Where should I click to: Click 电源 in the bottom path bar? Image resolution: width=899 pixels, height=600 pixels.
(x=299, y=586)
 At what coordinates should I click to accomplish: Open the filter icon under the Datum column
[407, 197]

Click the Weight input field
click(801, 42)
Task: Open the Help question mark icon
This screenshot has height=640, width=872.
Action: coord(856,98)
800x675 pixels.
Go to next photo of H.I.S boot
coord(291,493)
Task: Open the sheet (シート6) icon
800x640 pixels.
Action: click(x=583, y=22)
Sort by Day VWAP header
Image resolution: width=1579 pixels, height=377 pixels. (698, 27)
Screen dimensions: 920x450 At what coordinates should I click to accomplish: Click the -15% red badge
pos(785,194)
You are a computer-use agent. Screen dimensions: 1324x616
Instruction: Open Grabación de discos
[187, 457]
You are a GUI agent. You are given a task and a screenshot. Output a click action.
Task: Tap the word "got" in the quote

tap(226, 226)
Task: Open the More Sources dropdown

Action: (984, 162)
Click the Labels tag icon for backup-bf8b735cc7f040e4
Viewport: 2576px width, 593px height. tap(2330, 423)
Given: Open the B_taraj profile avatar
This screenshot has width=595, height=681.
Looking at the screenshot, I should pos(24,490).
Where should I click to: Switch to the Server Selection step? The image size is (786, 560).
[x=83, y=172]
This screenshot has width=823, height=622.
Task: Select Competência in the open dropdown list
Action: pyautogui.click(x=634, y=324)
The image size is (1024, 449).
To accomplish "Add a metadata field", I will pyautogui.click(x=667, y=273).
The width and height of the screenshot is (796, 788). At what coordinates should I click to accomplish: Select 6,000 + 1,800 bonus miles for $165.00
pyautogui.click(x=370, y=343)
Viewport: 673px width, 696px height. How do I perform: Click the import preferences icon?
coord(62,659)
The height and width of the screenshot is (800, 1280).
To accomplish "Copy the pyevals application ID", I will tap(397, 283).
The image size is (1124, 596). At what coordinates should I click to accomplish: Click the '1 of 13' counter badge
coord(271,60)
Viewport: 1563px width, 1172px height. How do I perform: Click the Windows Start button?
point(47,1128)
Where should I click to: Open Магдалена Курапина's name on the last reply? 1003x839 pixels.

════════════════════

Requirement → Using the listing above, report each line that mentions the word "will".

Finished task →
To accomplish "Add a metadata field", I will pyautogui.click(x=667, y=273).
To accomplish "Copy the pyevals application ID", I will tap(397, 283).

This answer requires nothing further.